→ Exercise inputs:
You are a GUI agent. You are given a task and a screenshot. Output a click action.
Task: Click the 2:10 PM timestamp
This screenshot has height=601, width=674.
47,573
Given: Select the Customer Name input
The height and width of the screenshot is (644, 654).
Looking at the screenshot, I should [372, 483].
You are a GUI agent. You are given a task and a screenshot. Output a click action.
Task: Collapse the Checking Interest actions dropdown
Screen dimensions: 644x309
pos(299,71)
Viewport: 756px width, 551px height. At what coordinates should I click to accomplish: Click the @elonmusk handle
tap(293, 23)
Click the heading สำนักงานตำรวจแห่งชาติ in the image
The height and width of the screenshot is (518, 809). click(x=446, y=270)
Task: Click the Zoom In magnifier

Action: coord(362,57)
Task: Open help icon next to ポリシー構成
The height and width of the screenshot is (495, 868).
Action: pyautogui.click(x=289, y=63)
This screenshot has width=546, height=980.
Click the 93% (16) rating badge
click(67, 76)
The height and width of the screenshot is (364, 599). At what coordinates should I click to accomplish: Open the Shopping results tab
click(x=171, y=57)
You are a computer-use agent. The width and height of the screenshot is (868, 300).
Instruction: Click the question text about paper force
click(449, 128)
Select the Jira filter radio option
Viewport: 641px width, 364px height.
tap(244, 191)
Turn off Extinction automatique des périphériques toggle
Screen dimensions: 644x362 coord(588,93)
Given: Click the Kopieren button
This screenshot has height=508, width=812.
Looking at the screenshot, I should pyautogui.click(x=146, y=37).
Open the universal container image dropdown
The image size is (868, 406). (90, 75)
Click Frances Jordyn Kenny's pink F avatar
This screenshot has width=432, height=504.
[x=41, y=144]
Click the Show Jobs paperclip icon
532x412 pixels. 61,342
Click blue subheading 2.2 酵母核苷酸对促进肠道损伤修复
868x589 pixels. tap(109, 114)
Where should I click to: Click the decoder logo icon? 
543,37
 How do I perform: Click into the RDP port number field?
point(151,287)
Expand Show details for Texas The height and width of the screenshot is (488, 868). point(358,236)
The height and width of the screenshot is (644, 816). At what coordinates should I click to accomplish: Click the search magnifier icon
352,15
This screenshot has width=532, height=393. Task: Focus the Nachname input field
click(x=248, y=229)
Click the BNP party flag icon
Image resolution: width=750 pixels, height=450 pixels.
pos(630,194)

→ What you have to do:
Repeat, without change, each line of the data above from the one that contains "How do I perform: Click" through the final line, counting both.

→ Result below:
 How do I perform: Click into the RDP port number field?
point(151,287)
Expand Show details for Texas The height and width of the screenshot is (488, 868). point(358,236)
The height and width of the screenshot is (644, 816). At what coordinates should I click to accomplish: Click the search magnifier icon
352,15
This screenshot has width=532, height=393. Task: Focus the Nachname input field
click(x=248, y=229)
Click the BNP party flag icon
Image resolution: width=750 pixels, height=450 pixels.
pos(630,194)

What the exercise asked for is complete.